Extracted data entries:
○ ○ ○ ○

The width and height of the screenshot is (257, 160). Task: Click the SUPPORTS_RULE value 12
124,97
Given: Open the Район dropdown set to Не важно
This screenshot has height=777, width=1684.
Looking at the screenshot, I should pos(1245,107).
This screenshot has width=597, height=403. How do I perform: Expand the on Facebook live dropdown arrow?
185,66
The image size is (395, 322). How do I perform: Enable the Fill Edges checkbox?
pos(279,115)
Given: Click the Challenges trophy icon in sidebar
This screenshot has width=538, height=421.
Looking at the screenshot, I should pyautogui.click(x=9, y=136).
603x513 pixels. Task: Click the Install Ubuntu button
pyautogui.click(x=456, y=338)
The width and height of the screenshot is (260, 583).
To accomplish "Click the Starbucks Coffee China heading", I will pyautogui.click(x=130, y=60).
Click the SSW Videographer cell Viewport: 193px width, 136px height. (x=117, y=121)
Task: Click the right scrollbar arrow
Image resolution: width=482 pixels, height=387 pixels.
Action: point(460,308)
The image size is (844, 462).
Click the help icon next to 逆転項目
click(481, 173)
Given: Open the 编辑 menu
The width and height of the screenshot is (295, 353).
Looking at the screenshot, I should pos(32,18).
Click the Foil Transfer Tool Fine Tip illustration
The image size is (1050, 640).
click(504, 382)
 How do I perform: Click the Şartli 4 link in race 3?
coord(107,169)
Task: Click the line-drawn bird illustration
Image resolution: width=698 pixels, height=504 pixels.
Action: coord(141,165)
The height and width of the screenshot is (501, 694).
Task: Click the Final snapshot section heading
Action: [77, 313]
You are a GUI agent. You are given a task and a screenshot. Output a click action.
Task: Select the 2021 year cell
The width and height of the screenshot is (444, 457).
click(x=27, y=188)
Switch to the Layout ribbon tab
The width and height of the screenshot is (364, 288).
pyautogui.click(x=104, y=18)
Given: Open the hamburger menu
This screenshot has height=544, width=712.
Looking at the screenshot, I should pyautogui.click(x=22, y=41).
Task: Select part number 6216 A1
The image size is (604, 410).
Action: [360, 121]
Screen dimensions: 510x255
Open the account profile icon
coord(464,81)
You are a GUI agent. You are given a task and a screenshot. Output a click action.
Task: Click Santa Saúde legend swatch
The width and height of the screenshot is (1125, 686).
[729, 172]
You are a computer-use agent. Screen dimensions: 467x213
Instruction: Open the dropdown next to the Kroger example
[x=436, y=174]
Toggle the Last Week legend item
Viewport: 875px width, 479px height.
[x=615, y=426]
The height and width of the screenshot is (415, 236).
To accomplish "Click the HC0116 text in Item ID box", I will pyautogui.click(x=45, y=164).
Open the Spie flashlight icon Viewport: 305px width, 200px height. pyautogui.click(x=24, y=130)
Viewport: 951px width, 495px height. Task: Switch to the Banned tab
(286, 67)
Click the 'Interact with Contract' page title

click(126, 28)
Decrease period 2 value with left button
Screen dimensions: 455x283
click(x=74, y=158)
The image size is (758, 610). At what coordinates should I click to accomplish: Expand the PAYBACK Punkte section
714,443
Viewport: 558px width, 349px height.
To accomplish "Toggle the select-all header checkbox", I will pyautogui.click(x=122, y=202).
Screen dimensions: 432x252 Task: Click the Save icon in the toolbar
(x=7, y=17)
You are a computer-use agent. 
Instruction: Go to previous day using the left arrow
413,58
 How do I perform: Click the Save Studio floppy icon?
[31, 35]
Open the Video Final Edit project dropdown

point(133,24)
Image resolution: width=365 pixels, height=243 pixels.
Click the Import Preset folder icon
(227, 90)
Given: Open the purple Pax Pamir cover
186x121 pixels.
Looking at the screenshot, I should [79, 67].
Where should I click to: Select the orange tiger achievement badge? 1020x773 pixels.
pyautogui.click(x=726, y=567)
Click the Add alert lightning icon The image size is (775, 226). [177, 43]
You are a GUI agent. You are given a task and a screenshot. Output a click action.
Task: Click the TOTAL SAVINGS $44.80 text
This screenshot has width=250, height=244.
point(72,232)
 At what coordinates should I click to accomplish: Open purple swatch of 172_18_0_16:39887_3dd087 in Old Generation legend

○ ○ ○ ○

Look over the records. Copy the lines that include the word "computer".

= Answer to the exercise =
You are a computer-use agent. Screen dimensions: 467x213
You are a computer-use agent. 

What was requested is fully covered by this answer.